WASHINGTON (Reuters) - A coalition of U.S. health industry groups on Monday outlined how they plan meet President Barack Obama’s goal of cutting $2 trillion in costs industrywide over the next decade.

President Barack Obama makes remarks in the Grand Foyer of the White House in Washington, June 1, 2009. REUTERS/Jason Reed

In a letter to Obama, the groups said some of the proposed savings can be achieved now but others depend on “good public policy” in a proposed health industry overhaul that Obama wants Congress to enact by the end of the year.

“We are committed to doing our part to make the system more affordable and effective for the nation,” wrote the groups, which included representatives of doctors and private insurers as well as the pharmaceutical industry and hospitals.

The proposals included savings of as much as $700 billion from streamlining the insurance claims process and other administrative savings.

The groups said that better management of chronic illness could save between $350 billion and $850 billion. Another $150 billion to $180 billion could be saved by avoiding unnecessary treatments and duplications, they said.

The American Medical Association said billions could be saved by following evidence-based treatment guidelines. For example, they noted that a growing number of births are done by electively induced labor and that the practice is not always consistent with treatment guidelines.

The AMA noted that births by caesarean section account for 45 percent of the more than $79 billion in annual hospital charges for childbirth.

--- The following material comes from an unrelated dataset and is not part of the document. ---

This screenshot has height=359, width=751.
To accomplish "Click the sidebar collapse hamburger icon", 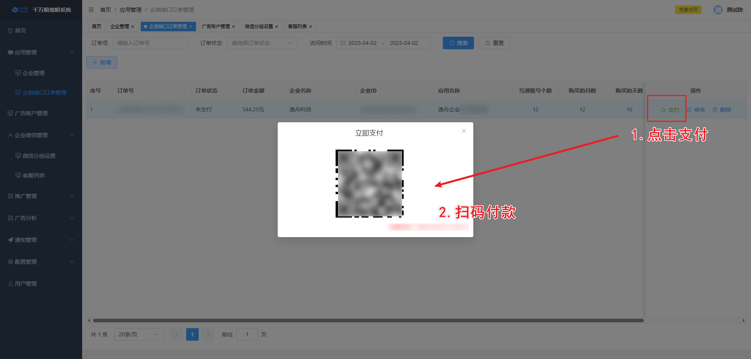I will [x=91, y=10].

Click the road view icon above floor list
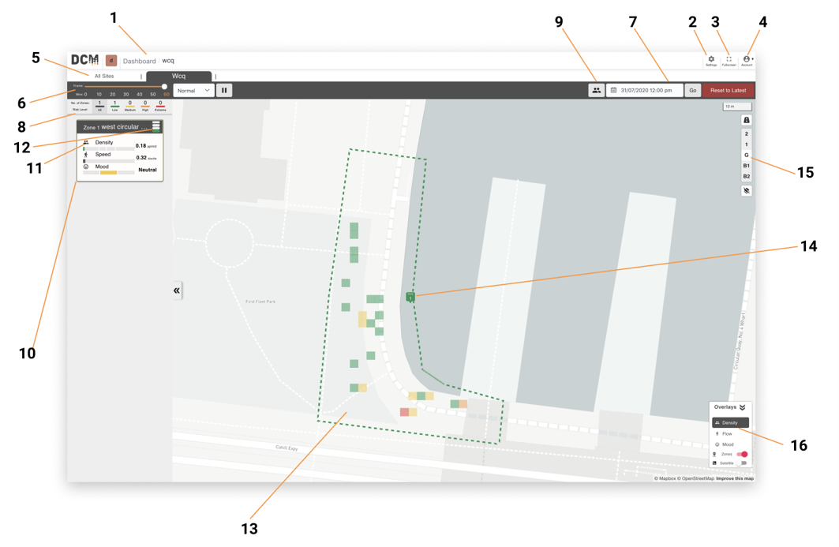747,120
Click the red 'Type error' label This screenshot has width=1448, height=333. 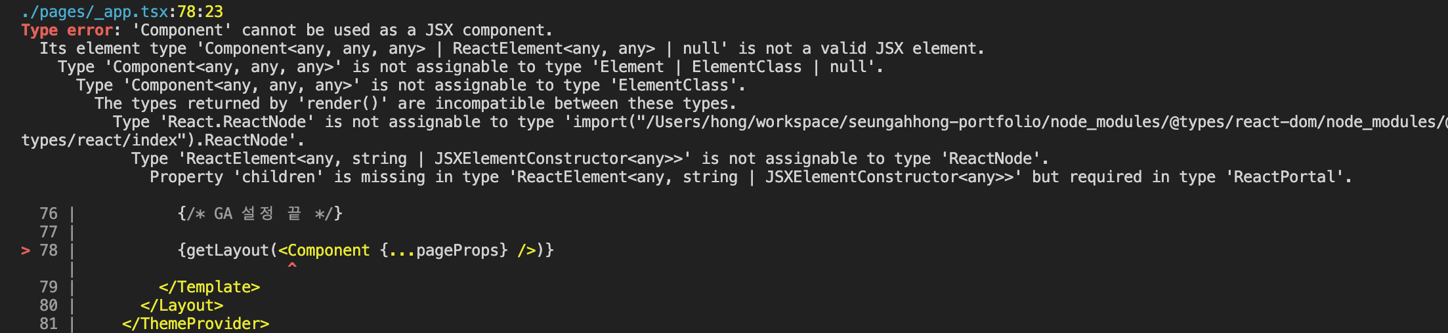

Some of the proposals are already being considered by lawmakers to help pay for Obama’s goal of providing medical coverage to 46 million uninsured Americans. But at least one lawmaker questioned whether the proposed industry savings will really avoid adding to huge government budget deficits.

“I’m skeptical that these proposals will add up to anywhere near $2 trillion,” said Senator Charles Grassley, the top Republican on the Senate Finance Committee which is helping write the overhaul.

Grassley said it remained to be seen whether the proposals would help lawmakers stay within their budget guidelines.